To wrap up June's assessment I always like to include a gain/loss for each position in the Taxable Portfolio because it is important to consider that some positions will be the gain and others at a loss. If you plan to have your own dividend growth portfolio you will need to learn to live with this volatility because even the highest quality portfolio will be subject to some degree value of fluctuation.

2019 Taxable Gain-Loss

All figures in the images above were accurate as of market close on 7/9/2019.


To end this article I found an interesting quote about assumptions that truly captures the absurdity associated with making assumptions when we don't have enough details.

"As the old saying goes, "There's more than one way to skin a cat." The problem is that too often we assume that we've got the right cat, and then we assume that the only solution is to skin it. And once everything mercifully comes to a close, assuming that we've made a terrible mess of things is the only assumption that's not an assumption."

― Craig D. Lounsbrough

How many times have we seen a scenario like the one described above take place? It is important that reserve the use of assumptions for times when we have enough data that the assumption itself is simply being used to fill in a blank. In other words, assumptions are useless if we don't have a good baseline to start with.

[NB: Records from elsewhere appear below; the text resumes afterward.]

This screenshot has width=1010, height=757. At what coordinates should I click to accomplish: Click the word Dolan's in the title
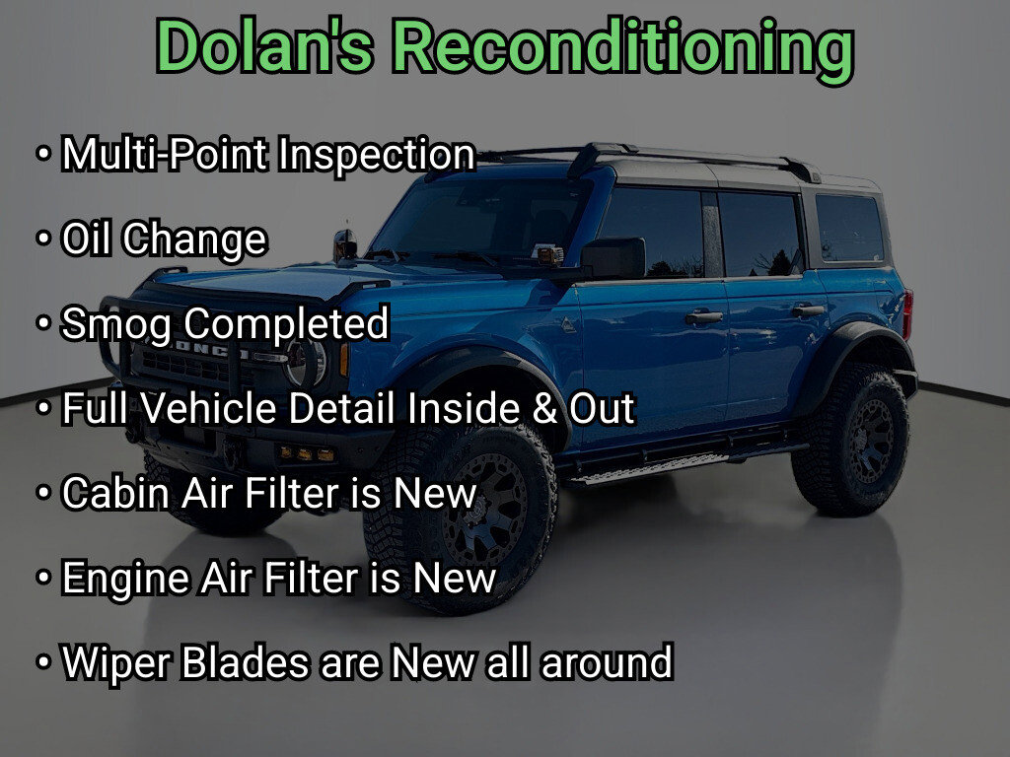tap(264, 46)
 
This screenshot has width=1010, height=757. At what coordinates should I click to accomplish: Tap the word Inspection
tap(377, 155)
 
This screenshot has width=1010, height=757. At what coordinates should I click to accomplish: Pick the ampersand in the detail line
tap(544, 409)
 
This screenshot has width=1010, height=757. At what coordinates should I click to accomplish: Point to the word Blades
tap(246, 661)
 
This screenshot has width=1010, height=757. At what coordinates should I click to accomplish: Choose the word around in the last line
tap(607, 663)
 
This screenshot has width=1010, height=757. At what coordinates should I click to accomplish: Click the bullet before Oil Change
tap(43, 239)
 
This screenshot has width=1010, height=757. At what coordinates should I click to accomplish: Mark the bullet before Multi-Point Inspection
tap(43, 155)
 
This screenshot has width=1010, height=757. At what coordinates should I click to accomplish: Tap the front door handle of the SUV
tap(703, 316)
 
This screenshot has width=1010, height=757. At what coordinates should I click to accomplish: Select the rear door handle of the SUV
tap(808, 310)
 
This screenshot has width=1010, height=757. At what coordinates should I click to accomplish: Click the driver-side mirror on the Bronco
tap(613, 258)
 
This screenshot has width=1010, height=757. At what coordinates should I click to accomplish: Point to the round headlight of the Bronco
tap(307, 363)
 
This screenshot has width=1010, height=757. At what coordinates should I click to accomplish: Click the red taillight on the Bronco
tap(908, 314)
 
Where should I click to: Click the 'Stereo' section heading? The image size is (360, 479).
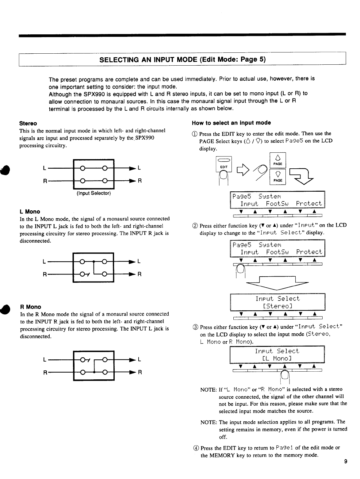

Since the fixed-income holdings produced no income in the month of June, John and Jane's Taxable Portfolio generated a total income of $936.06 for the month. Based on the data we have collected and estimates for the remaining six months of 2019, the Taxable Account is estimated to be generating an average of $1,128.25/month of regular dividend payments (Estimated FY-2019).

What does your dividend growth portfolio look like? I'd love to hear feedback on your personal strategy and potential stocks you think I should consider.

In John and Jane's Taxable account, they are currently long the following mentioned in this article: Apple (AAPL), Arbor Realty (ABR), Archer Daniels Midland (ADM), Air Products & Chemicals (APD), Apple REIT (APLE), BP (BP), Cardinal Health (CAH), Clorox (CLX), Cummins (CMI), Dover Corporation (DOV), Eaton Vance Floating-Rate Advantage Fund A (EAFAX), Emerson Electric (EMR), Enterprise Product Partners (EPD), EPR Properties (EPR), Energy Transfer (ET), General Mills (GIS), Helmerich & Payne (HP), Hormel (HRL), Iron Mountain (IRM), Johnson Controls (JCI), LTC Properties (LTC), Leggett & Platt (LEG), Macquarie Infrastructure (MIC), Mitcham Industries Preferred Series A (MINDP), Altria (MO), Mesabi Trust (MSB), New Residential (NRZ), Realty Income (O), Old Republic International (ORI), Parker-Hannifin (PH), Phillips 66 Partners (PSXP), Ryder Corporation (R), Tanger Factory Outlet Centers (SKT), Schlumberger (SLB), Southern Corp. (SO), Simon Property Group (SPG), AT&T (T), Texas Instruments (TXN), United Technologies (UTX), Verizon (VZ), Washington Trust (WASH), Westlake Chemical (WLKP), W.P. Carey (WPC), and Exxon Mobil (XOM).

Disclosure: I am/we are long APLE, ET, GIS. I wrote this article myself, and it expresses my own opinions. I am not receiving compensation for it (other than from Seeking Alpha). I have no business relationship with any company whose stock is mentioned in this article.

Additional disclosure: This article reflects my own personal views and is not meant to be taken as investment advice. It is recommended that you do your own research. This article was written on my own and does not reflect the views or opinions of my employer.